O que falta na IL é um claro testemunho da comunicação de Deus no verbum incarnatum, da sacramentalidade da Igreja, dos Sacramentos como um meio objetivo da Graça em vez de meros símbolos auto-referenciais, do caráter sobrenatural da Graça, de modo que a integridade do homem não consiste apenas na unidade com uma bio-natureza, mas na Filiação Divina e na plena comunhão da graça com o Espírito Santo e, portanto, no fato de que a vida eterna é a recompensa pela conversão a Deus, a reconciliação com Ele e não apenas com o meio ambiente e nosso mundo compartilhado. 

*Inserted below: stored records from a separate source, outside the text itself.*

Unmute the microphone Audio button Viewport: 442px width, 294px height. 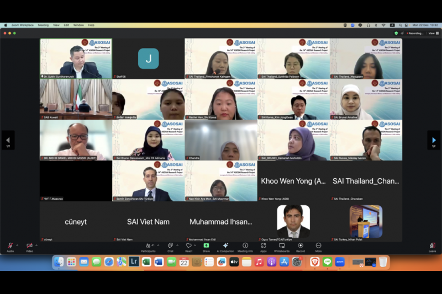pyautogui.click(x=10, y=247)
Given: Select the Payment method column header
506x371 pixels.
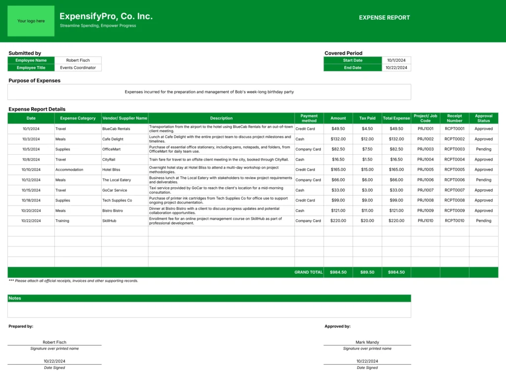Looking at the screenshot, I should tap(308, 118).
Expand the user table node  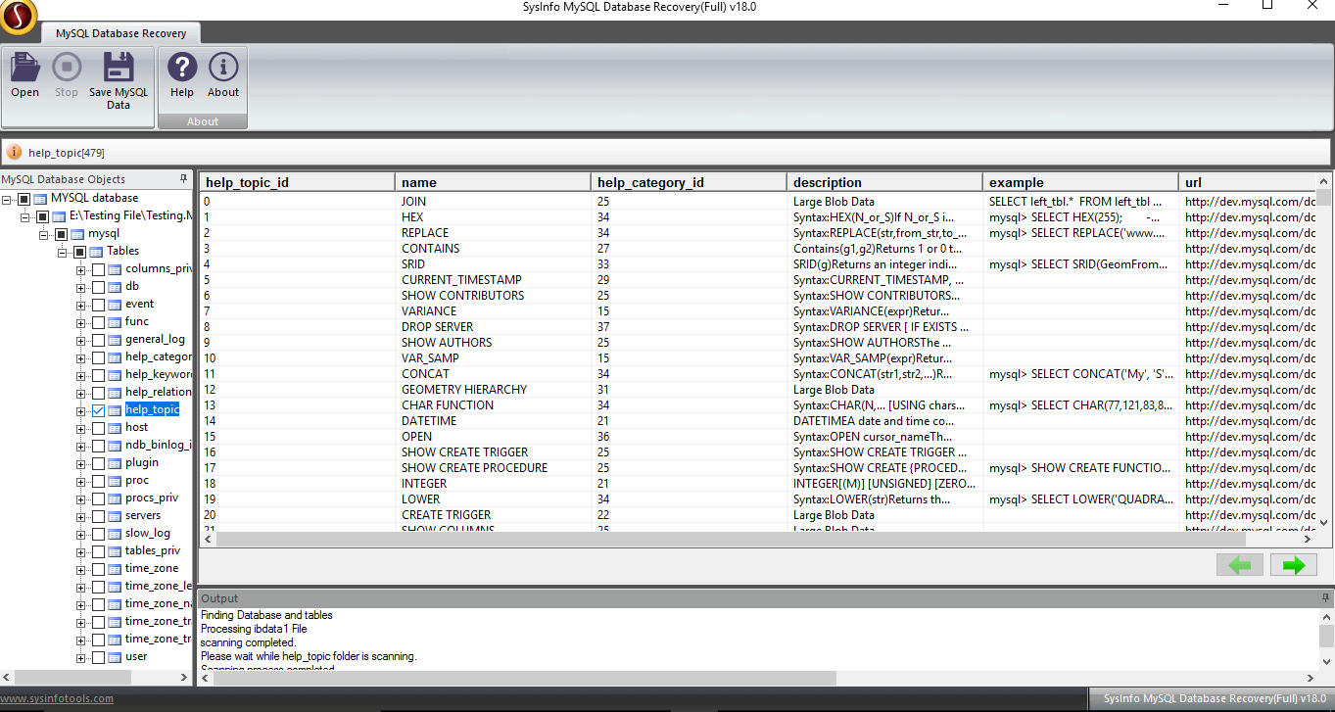[x=80, y=657]
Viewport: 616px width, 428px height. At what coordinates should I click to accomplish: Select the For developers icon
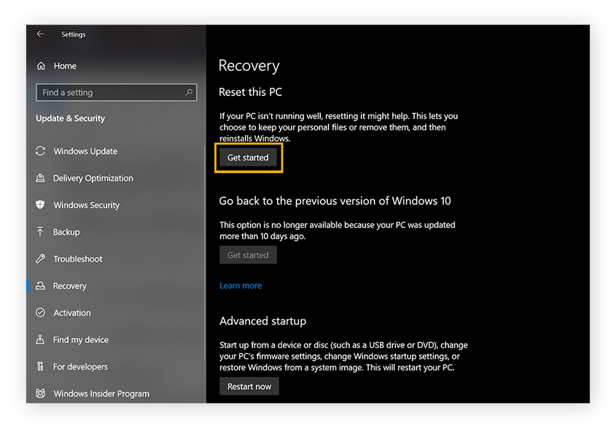(x=40, y=366)
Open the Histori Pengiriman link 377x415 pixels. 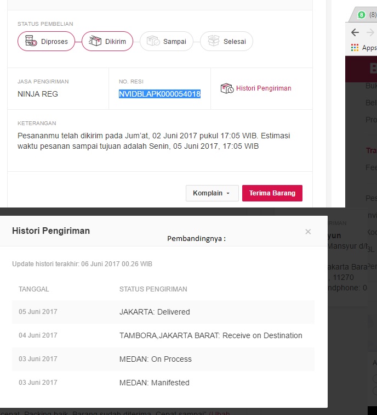click(264, 88)
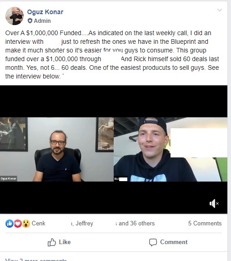231x261 pixels.
Task: Click the thumbs-up Like icon
Action: coord(52,242)
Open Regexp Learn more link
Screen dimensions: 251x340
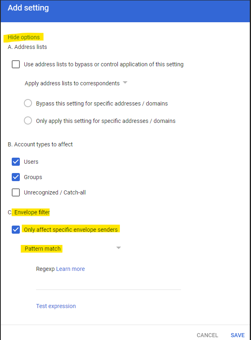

O desenvolvimento integral não pode ser reduzido apenas ao suprimento de recursos materiais. Porque o homem recebe sua nova integridade somente pela perfeição na graça; agora no Batismo, pelo qual nos tornamos novas criaturas e filhos de Deus, e um dia na Visão Beatífica na comunidade do Pai, e do Filho, e do Espírito Santo e em comunhão com Seus santos (1 João 1). , 3; 3, 1 e seguinte.)
Em vez de apresentar uma abordagem ambígua com uma vaga religiosidade e uma tentativa fútil de transformar o cristianismo em uma ciência da salvação sacralizando o cosmos e a biodiversidade da natureza e da ecologia, temos que olhar para o centro e a origem de nossa fé: "Deus disponibilizou em sua sabedoria para revelar-se e tornar conhecido o mistério da sua vontade, através da qual os homens, através de Cristo, encarnam a Palavra, tenham acesso ao Pai no Espírito Santo e se tornem consortes da natureza divina.» (Dei Verbum 2).
Traduzido para InfoVaticana pela Verbum Caro.